Comic Review: Hollow Fields


Seven Seas, 2009, $14.99

I got this book a long time ago, so I don’t really know what drew me to it, but I would assume the cute cover with the great colors.  This one is manga, I think. It follows the right to left pattern and everything. I often don’t like manga. For example, I started reading Nana and couldn’t even get far enough in to meet the second Nana. That one may have been particularly brutal, though. Brutal = ridiculously girly.
Fan art of Stinch
Hollow Fields is about a school for budding evil mad scientists – kids about 9 or 10 years old. Like a grade school or something. A normal kid accidentally gets lost and wanders into the mad scientist school without realizing. With a little help from her one friend and a little luck, she makes it through by the skin of her overly sweet teeth. In the end notes, the creator points out that she made the main popular mean girl blonde because she originally had black hair and there were too many people with dark hair. So she says instead of blonde, she has lavender hair so she doesn't fall into the blonde mean girl cliche. In the black and white art… That made me laugh. J

The story was also cutesy, maybe more cutsey than the art even. When I read it consistantly, I liked it. I put it down in the middle for almost a year, but when I picked it back up, I got right back into it.  Sometimes, it was too childish. The headmistress was forcefully sneaky, saying things like "That thing I don’t talk about" and the "secret to hollow fields" over and over even though she was in a secluded room with the person she worked on "the secret" with. The evil was also very cliché. Really, there was just lots of cliché. But with the cliché was a lot of interesting story idea that kept me enjoying it and let me get past all the cliché.

Most of the characters are girls. They are powerful and smart. The only two main fellas have their strengths – they are very smart – but that is about it.

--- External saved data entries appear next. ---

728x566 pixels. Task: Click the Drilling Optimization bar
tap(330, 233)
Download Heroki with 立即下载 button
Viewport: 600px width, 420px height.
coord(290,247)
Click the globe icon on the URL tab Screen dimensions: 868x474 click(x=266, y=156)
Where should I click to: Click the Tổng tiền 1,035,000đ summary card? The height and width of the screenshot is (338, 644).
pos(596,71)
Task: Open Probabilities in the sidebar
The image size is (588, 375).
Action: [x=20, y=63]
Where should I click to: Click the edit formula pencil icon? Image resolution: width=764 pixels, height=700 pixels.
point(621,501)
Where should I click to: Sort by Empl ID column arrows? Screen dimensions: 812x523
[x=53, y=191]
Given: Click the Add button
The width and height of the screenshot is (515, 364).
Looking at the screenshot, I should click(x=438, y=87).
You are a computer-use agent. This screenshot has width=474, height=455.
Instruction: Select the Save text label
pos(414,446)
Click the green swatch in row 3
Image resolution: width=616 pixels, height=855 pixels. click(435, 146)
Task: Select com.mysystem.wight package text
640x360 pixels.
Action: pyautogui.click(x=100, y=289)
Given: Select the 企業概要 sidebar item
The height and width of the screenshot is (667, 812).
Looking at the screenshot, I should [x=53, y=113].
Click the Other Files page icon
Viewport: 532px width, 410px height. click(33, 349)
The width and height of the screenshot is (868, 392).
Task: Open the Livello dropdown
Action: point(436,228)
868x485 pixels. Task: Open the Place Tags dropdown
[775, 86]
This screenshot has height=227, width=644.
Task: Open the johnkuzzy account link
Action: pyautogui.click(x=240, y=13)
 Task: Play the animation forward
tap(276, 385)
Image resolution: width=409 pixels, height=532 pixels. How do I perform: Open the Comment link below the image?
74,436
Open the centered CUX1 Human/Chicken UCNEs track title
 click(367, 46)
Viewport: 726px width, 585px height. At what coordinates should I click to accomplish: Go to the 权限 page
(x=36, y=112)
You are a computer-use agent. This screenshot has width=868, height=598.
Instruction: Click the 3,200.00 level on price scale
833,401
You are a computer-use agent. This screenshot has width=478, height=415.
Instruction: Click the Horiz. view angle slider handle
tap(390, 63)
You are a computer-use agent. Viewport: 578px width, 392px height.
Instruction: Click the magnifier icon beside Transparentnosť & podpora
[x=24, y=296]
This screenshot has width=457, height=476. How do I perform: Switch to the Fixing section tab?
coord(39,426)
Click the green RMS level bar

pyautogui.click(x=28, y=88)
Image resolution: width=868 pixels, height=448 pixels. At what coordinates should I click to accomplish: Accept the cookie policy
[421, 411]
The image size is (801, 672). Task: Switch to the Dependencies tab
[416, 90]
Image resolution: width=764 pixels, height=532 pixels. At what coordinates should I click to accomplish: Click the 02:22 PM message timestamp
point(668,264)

They are whiny and have a very hard time accomplishing their goals because their hands are tied by rules and bad luck.

I thought the character design was great, and as much as I often don’t enjoy manga stories, I do often like the style. It was very cutesy, but in an adorable way. Okay, sometimes it was too much. But this is a story about 9 year old or so so cutesy is appropriate.

The layouts were sometimes hard to follow. But again, this might have been a translation thing from having to switch to the right-to-left organization. I have read other manga, like Vampire Hunter D, but not enough to be used to it yet.

I bet a 10 or 11 year old girl would like this a lot. The four most main characters are all girls. While I was reading it, I was sucked in, but that’s not saying much because I had the same reaction to Twilight. Maybe that is just my reaction to guilty pleasures. If I think about it, I could take it or leave it, but while I am reading it I can’t put it down.

P.S. I did my sketches for INKtober last night, but I haven't scanned them yet. I will post them tomorrow.